By Steve Slater
RBS dusted off the dormant Williams & Glyn's brand which dates back 260 years, to rename the 314 branches it was ordered by European authorities to sell in return for receiving a taxpayer bailout in 2008.
The new bank is expected it to be a "challenger" to the existing big four names on Britain's high street, with a particular strength in small business banking.
The Church of England said Williams & Glyn's will operate "to the highest ethical standards".
British banks have been hit by a series of mis-selling scandals and huge compensation payments over recent years, involving the sale of pensions, insurance and endowment mortgages.
RBS said on Friday it had picked the consortium led by U.S. private equity firm Corsair, which bid 600 million pounds to take "a significant minority stake" of up to 49 percent in the new bank when it lists on the stock market.
That is likely to take place in 2015, said John Maltby, who fronted Corsair's winning bid in an auction and is chief executive designate of the Williams & Glyn's business.
"This is a great opportunity to bring some more competition to banking in the UK," Maltby said in an interview.
The deal will enable RBS to share in any upside if bank valuations improve.
Rival Lloyds Banking Group (LLOY.L) is also separating hundreds of branches to create a new bank. Lloyds this month renamed 630 branches as TSB and plans to float them next year.
Corsair's team includes U.S. private equity firm Centerbridge, the Church of England's investment fund and RIT Capital Partners, an investment trust of Lord Rothschild.
RBS had agreed to sell the branches, dubbed Project Rainbow, to Santander (SAN.MC) for about 1.65 billion pounds, but that deal collapsed a year ago.
OLD NAME REVIVED
Williams & Glyn's origins date back to 1753 and the name has been dormant for almost 30 years.
"I well remember the Williams and Glyn's brand.
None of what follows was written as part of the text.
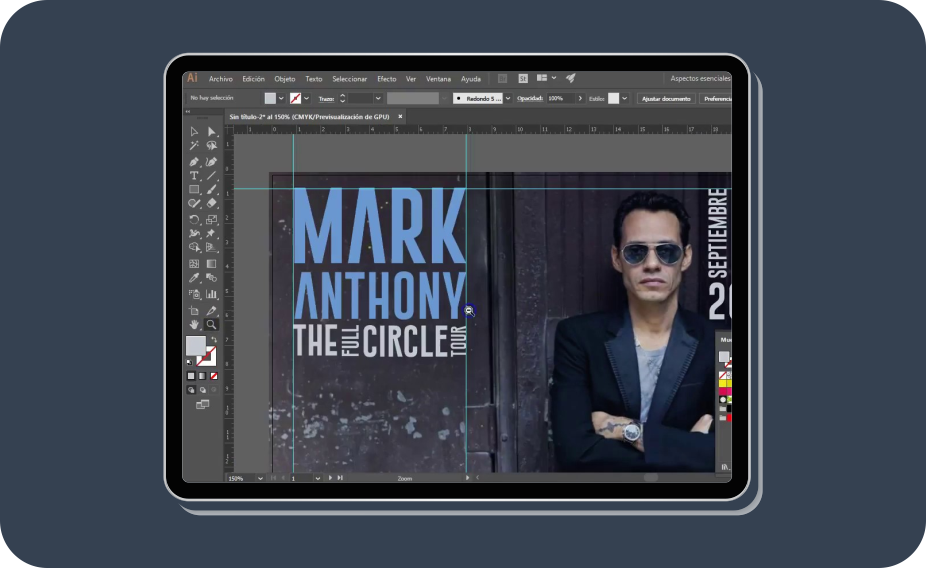The image size is (926, 568).
Task: Open the Archivo menu
Action: [x=220, y=79]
In the 1980s...they had a very strong values system, and that is even more important today in banking," said Mervyn Davies, the former CEO of Standard Chartered (STAN.L) who is vice chairman of Corsair.
Maltby said the investment by the Church of England was "material". The Church Commissioners manage 5.5 billion pounds, and its returns support Church of England work, mission activities, pay for cathedral costs and run the payroll for serving and retired clergy.
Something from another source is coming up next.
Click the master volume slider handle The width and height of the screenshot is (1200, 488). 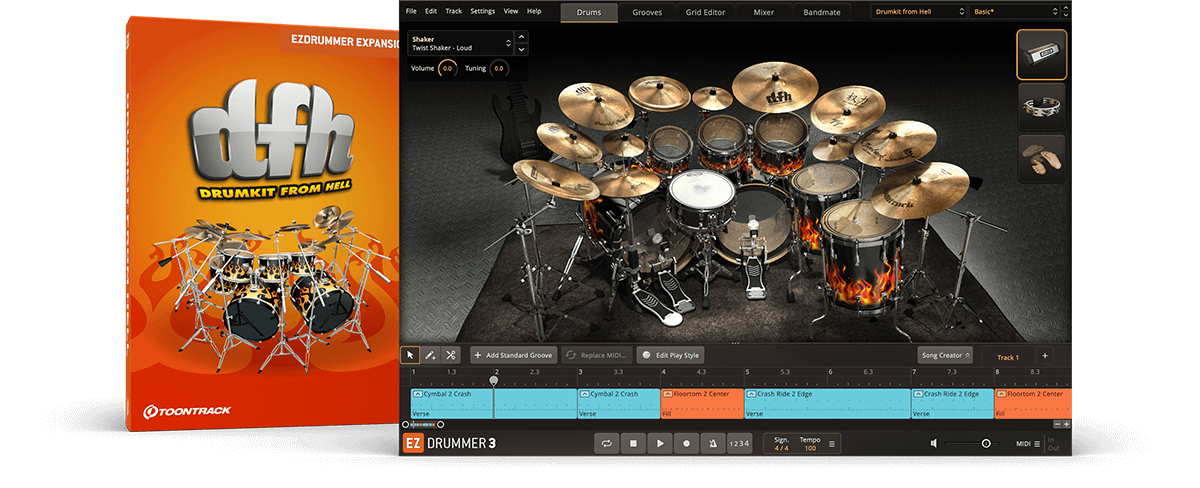(986, 443)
Williams & Glyn's has nearly 1.7 million customers and employs around 4,500 people, and is likely to have 6,000 staff in the future, RBS said. It has a 5 percent share of the UK market for small business banking and about 2 percent of personal current accounts.
The task of separating the branches and the need to split the legal entity means it will take some time for the business to be ready for its own stock market listing.
The deal values the branches at a minimum of 1.2 billion pounds. Some estimates have put a value of 1.5 billion pounds on the network, which would give the Corsair group a 40 percent stake for its investment.
Under the structure of the deal, RBS has issued a 600 million pound bond to the investors, which will be exchangeable into shares at the time of the listing. RBS will pay annual interest of between 8 percent and 14 percent on the bond.
The branches have 19.7 billion pounds in loans and 22.2 billion pounds in customer deposits and made an operating profit of 168 million pounds in the first half of this year. The business made a post-tax return on equity of about 16 percent, well above the levels that most banks in Europe are generating.
Philip Green, the former CEO of United Utilities (UU.L), a director of Lloyds and an advisor on corporate responsibility to the UK Prime Minister, is due to become chairman of Williams & Glyn's prior to its stock market listing. Maltby was previously head of commercial banking at Lloyds.